To perform sap inoculation, 3-week-old wild-type Nicotiana benthamiana plants were infiltrated with Agrobacterium strain GV3101 carrying infectious clones of either TuMV-GFP or PVX-GFP. After 7 to 10 dpi (days post infiltration), systemic leaves were harvested and effectively crushed in phosphate buffer with a pH of 7.4 to collect sap. Next, individual leaves from 3-week-old wild-type N. benthamiana plants and transgenic lines overexpressing Viperin or Viperin-like proteins were dusted with 200–450 mesh-sized carborundum particles and applied with equal amount of sap containing either TuMV-GFP or PVX-GFP. Virus was spread uniformly on the leaf surface and the plants were kept in a greenhouse for another 7 to 10 days. To monitor virus spread, the plants were examined in darkness using a handheld ultraviolet (UV) light, and photographs were taken to record the results.

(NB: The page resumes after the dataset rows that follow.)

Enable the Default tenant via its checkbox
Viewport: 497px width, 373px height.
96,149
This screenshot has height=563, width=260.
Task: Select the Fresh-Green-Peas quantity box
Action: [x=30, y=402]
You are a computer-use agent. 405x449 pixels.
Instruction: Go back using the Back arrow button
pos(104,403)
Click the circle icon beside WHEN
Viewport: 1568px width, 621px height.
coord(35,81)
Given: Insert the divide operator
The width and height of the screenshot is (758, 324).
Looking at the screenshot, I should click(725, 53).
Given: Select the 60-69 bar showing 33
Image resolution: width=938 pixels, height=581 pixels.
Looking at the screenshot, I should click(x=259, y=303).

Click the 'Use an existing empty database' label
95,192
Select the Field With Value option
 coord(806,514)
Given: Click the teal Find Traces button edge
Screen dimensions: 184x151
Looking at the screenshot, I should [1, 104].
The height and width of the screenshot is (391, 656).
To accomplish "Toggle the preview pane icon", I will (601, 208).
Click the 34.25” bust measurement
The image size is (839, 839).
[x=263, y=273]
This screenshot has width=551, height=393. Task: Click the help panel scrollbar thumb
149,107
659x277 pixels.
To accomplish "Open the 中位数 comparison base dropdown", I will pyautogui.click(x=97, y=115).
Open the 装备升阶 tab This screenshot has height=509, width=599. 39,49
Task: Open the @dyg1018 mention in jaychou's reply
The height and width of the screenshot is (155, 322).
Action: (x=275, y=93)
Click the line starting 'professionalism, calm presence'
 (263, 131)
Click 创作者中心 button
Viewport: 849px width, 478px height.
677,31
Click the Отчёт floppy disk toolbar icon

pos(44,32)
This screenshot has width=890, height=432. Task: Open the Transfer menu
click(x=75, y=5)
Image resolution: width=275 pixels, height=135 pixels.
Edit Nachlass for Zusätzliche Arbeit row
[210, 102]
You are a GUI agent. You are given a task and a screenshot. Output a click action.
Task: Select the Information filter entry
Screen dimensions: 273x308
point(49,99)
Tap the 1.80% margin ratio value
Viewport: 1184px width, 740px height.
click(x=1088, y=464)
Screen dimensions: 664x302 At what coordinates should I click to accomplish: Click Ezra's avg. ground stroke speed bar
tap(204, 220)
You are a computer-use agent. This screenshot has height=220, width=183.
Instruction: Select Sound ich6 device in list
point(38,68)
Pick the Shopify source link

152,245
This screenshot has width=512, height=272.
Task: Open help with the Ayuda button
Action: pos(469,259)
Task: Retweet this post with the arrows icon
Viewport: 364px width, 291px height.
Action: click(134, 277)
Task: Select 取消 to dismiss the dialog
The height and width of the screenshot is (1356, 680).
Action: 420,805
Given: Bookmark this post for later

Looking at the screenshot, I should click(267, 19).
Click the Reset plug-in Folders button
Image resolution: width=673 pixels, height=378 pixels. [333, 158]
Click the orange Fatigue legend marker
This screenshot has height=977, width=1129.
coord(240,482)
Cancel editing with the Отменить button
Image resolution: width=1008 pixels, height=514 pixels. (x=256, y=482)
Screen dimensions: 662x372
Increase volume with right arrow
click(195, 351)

Total proteins were extracted from 100 mg of the sample using an extraction buffer (100 mM Tris-Cl, pH 8, 150 mM NaCl, 0.6% IGEPAL, 1 mM EDTA, and 3 mM DTT) supplemented with protease inhibitors (PMSF, leupeptin, aprotinin, pepstatin, antipain, chymostatin, Na2VO3, NaF, MG132, and MG115). The protein extracts were separated on a 10% polyacrylamide gel. Immunoblot analysis was performed using a mouse α-GFP antibody (1:3000, Invitrogen) for GFP expressed by the virus and a rat α-HA (1:1000) antibody to detect viperin-like proteins. Antigens were visualized through chemiluminescence using an ECL-detecting reagent (Thermo Scientific). Quantitative analysis was conducted by calculating densitometric data from the relative quantification of protein bands on immunoblot membranes using ImageJ software, and the average values from three independent biological replicates were graphically summarized.

Total RNA was extracted from systemic leaves using Direct-zol RNA Miniprep Kits (Zymo Research) following the manufacturer’s instructions. Viral RNA quantification was conducted through one-step RT-qPCR employing the iTaq Universal SYBR Green One-Step Kit (Bio-Rad). RT-qPCR reactions were executed in 10µl volumes using primers amplifying the GFP transcript ( Supplementary Table 2 ) with three technical replicates in a 96-well format and analyzed using a StepOnePlusTM Real-Time PCR System (Applied Biosystems) for the 96-well plates. To normalize for total input, expression levels were determined by subtracting the cycle threshold (Ct) values of the housekeeping reference gene (tobacco PP2A) from the target Ct values, yielding ΔCt levels. The relative transcript abundance was calculated as 2−ΔΔCt. All analyses were performed with three biological replicates.